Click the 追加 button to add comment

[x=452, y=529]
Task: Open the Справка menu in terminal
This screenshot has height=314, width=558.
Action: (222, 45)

▶ [INSTRUCTIONS FOR THE TASK]:
Exactly as they appear, restate all of the entries.

▶ [RESULT OF THIS EXERCISE]:
Click the 追加 button to add comment

[x=452, y=529]
Task: Open the Справка menu in terminal
This screenshot has height=314, width=558.
Action: (222, 45)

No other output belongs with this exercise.